We will likely provide our own as default for now. In the long term it would be our hope that an independent bodies like EFF and Berkman Center would get involved in making sure these lists are correct. (I personally would like to reduce the “false positives” problem in DMCA, but it’s not easy to do this at scale given the huge volumes (youtube receives tons of these)). Regardless all blocklists would be accessible through ipfs itself to audit, and should carry a reason (usually the original legal request from whatever entity). This can be audited independently.

From @mcast on Tue Sep 13 2016 21:33:53 GMT+0000 (UTC)

TL;DR I’m optimistic about the technical side, but not so much the social.

[…] the first thing to say is that we care about doing this very right, and are thoughtful in our approach.

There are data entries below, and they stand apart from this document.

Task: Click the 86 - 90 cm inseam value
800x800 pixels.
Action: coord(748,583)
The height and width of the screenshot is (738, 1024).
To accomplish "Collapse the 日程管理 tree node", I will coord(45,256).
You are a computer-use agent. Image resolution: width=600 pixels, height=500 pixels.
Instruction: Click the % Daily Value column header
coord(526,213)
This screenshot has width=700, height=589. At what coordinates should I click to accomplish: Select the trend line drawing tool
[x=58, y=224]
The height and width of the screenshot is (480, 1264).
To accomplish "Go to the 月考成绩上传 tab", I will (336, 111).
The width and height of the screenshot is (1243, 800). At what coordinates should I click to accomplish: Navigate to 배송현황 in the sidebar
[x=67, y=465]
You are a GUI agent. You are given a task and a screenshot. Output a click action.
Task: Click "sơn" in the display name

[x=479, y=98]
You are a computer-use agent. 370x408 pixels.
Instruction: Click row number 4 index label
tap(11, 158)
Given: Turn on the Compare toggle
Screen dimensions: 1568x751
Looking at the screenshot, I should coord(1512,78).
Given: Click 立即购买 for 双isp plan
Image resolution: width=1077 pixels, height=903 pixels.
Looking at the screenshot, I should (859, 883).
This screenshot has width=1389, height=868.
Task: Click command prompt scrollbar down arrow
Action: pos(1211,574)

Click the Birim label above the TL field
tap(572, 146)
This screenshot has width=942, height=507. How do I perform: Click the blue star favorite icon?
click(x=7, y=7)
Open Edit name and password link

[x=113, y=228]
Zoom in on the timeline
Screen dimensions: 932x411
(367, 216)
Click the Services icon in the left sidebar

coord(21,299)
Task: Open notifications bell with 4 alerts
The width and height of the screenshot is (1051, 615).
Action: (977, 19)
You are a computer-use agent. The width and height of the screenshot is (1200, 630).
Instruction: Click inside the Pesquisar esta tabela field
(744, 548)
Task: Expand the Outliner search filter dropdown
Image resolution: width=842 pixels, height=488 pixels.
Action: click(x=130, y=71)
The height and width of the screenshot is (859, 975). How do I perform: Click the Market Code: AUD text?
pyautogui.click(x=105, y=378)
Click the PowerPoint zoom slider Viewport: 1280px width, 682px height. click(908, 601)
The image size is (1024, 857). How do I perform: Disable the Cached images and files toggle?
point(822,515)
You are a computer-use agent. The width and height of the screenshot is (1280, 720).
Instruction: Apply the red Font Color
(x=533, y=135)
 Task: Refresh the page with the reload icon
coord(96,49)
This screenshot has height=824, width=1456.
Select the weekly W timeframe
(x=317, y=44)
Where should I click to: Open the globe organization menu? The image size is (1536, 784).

They’re composable - the fact that the union of a list of blocklists is a blocklist could be useful. To take best advantage of this, maybe the UI needs some mechanisms for feedback to & pushback from the user?

If the spec will need iterating, it makes sense to push censorship out into a daemon or subprocess. Like Squid can do.

Maybe a tool to check your pinned list for new blocked data, and give some warning?

In the long term it would be our hope that an independent bodies like EFF and Berkman Center would get involved in making sure these lists are correct. […]

So getting the blocklists “right” or “right enough” implies impartial curation? This sounds expensive, and yet the copyright holders probably won’t want to fund a charity to do it, and neither are most of the readers.

At least it can be done in an open way; and any attempt to get round the “one man’s blocklist is another man’s pin list” by e.g. hashing the ids again or putting them in a bloom filter… comes back to https://github.com/ipfs/faq/issues/85#issuecomment-246816012.